YOUR GOAL: Exactly reproduce the line containing "You are a computer-use" and all later lines to the end of the entries, leaving the pictures out of your copy.
------ DATASET EXCERPTS ------
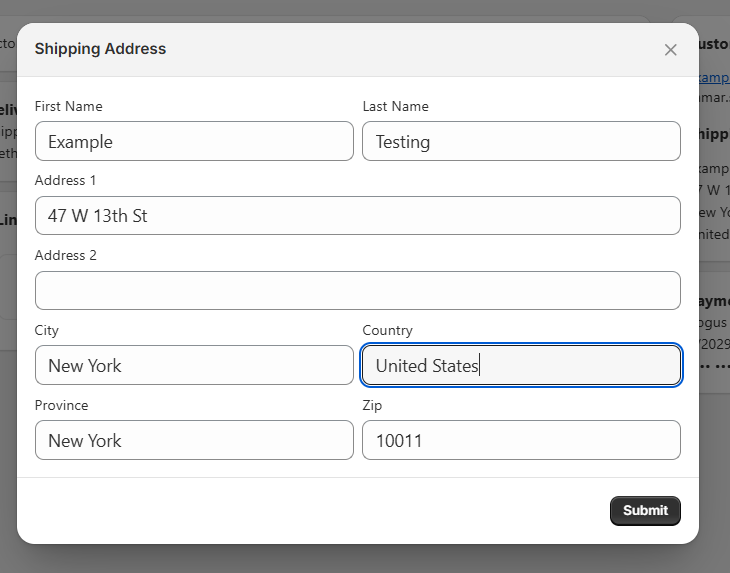Image resolution: width=730 pixels, height=573 pixels.
Task: Click the Country label above the field
Action: click(x=387, y=330)
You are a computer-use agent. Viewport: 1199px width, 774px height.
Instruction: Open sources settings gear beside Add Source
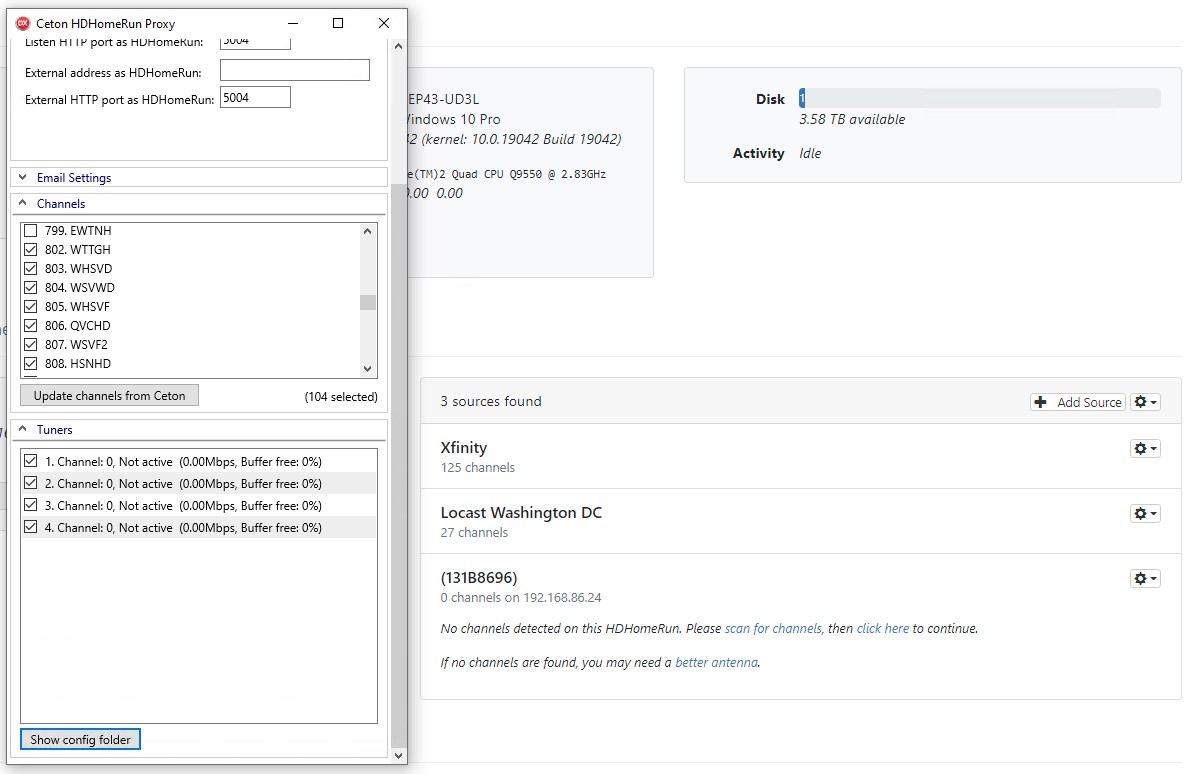click(x=1145, y=402)
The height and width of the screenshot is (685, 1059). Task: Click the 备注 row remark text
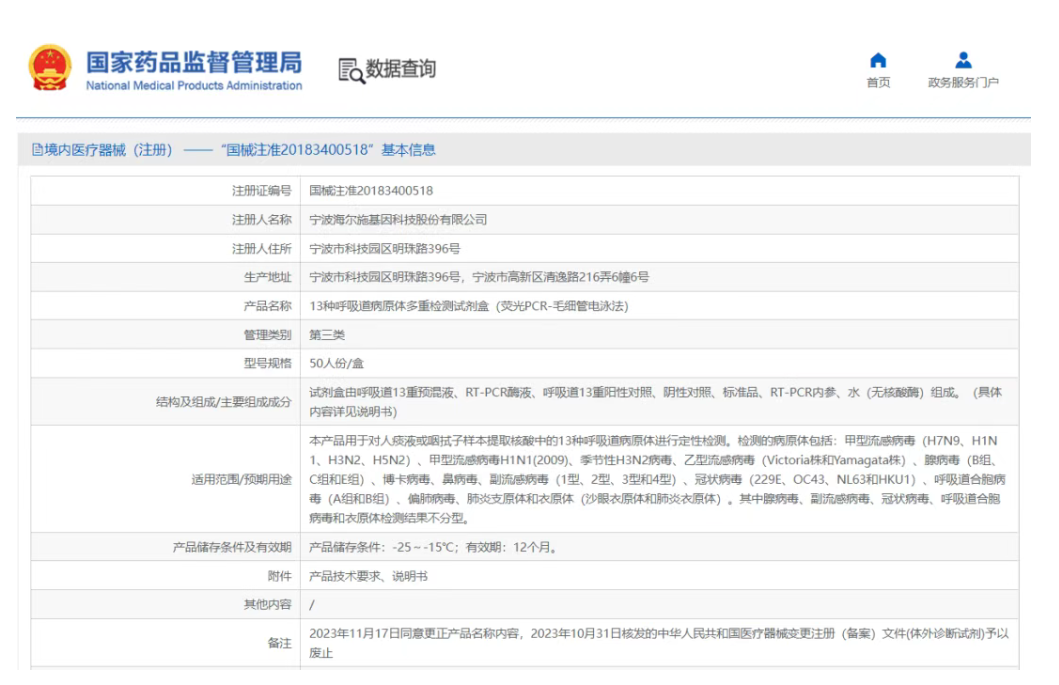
------
PROBLEM SOLUTION:
You are a computer-use agent. Viewport: 1199px width, 774px height.
Instruction: Open sources settings gear beside Add Source
click(x=1145, y=402)
The height and width of the screenshot is (685, 1059). Task: Click the 备注 row remark text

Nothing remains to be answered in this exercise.